#### TRECHO APRESENTADO:
»»

Art. 27. Cabe à ANTAQ, em sua esfera de atuação: IV – elaborar e editar normas e regulamentos relativos à prestação de serviços de transporte e à exploração da infraestrutura aquaviária e portuária, garantindo isonomia no seu acesso e uso, assegurando os direitos dos usuários e fomentando a competição entre os operadores;”

12. A novel Lei dos Portos (Lei nº 12.815/2013) explicitou o óbvio que estava implícito no inciso IV do art. 27 da Lei nº 10.233/2001. Tudo conforme aquela concepção doutrinária da lei explicitadora (na definição do Professor Jorge Reis Novais), pois explicita o conteúdo imanente de princípios, direitos e competências. Falo do artigo 7º da referida Lei nº 12.815/2013, assim redigido:

“Art. 7º A Antaq poderá disciplinar a utilização em caráter excepcional, por qualquer interessado, de instalações portuárias arrendadas ou exploradas pela concessionária, assegurada a remuneração adequada ao titular do contrato.” (grifei)

13. Não se trata de uma lei em branco, dando poderes ilimitados à Antaq. Ao contrário, as balizas (“programa de realização normativa” na expressão de Bernhard Wolf) dentro das quais se deverá movimentar a Antaq (também presentes na antiga Lei dos Portos) estão dispostas no artigo 3º da Lei nº 12.815/2013:

“Art. 3º A exploração dos portos organizados e instalações portuárias, com o objetivo de aumentar a competitividade e o desenvolvimento do País, deve seguir as seguintes diretrizes: I – expansão, modernização e otimização da infraestrutura e da superestrutura que integram os portos organizados e instalações portuárias; III – estímulo à modernização e ao aprimoramento da gestão dos portos organizados e instalações portuárias, à valorização e à qualificação da mão de obra portuária e à eficiência das atividades prestadas; V – estímulo à concorrência, incentivando a participação do setor privado e assegurando o amplo acesso aos portos organizados, instalações e atividades portuárias.” (os grifos são meus)

14. Dito isso, não se pode falar que a Resolução Antaq nº 2.240/2011 inova primariamente no ordenamento, mas apenas disciplina o uso provisório, de caráter excepcional, por qualquer interessado, de instalações portuárias arrendadas ou concedidas. Trata-se, como diz Luís Roberto Barroso, de “um espaço de legítima discricionariedade” reservado às Agências Reguladoras. O poder normativo das agências reguladoras, de matriz diretamente constitucional, requer um espaço discricionário deixado pelo legislador (reserva legal relativa) para permitir a flexibilidade inerente ao modelo de economia regulada (lembro, nossa Constituição não escolheu o modelo de economia planificada), mas regrado por princípios e diretrizes constantes na Lei dos Portos (Standards) (a respeito vide Luís Roberto Barroso, Agências Reguladoras. Constituição, Transformações do Estado e Legitimidade Democrática. In Uma Avaliação das Tendências Contemporâneas do Direito Administrativo. Renovar, 2003, p. 174-188).

««

#### SEÇÃO DE DADOS:

»»

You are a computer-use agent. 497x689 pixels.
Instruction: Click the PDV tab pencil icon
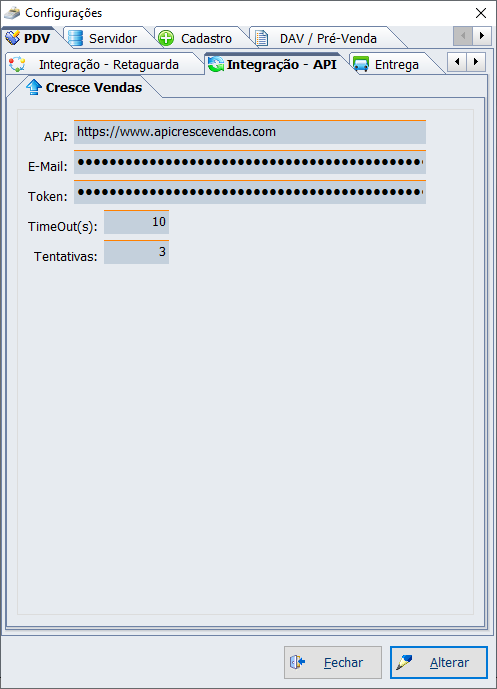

««

#### INSTRUÇÕES:
1 > Qual é o número da nova Lei dos Portos, conforme o trecho apresentado?
2 > Relacione todas as pessoas mencionadas pelo nome no trecho apresentado.
3 > Reescreva de forma mais concisa o parágrafo do trecho apresentado que começa por "13. Não se trata de uma lei em branco", mantendo seus fatos principais.
As linhas constituem material à parte, independente do trecho apresentado.

#### GABARITO:
1 > Lei nº 12.815/2013.

2 > Jorge Reis Novais, Bernhard Wolf e Luís Roberto Barroso.

3 > A lei não é uma lei em branco nem concede poderes ilimitados à Antaq. Os limites de atuação da agência estão no artigo 3º da Lei nº 12.815/2013 e já constavam da antiga Lei dos Portos. Bernhard Wolf chama esses limites de "programa de realização normativa".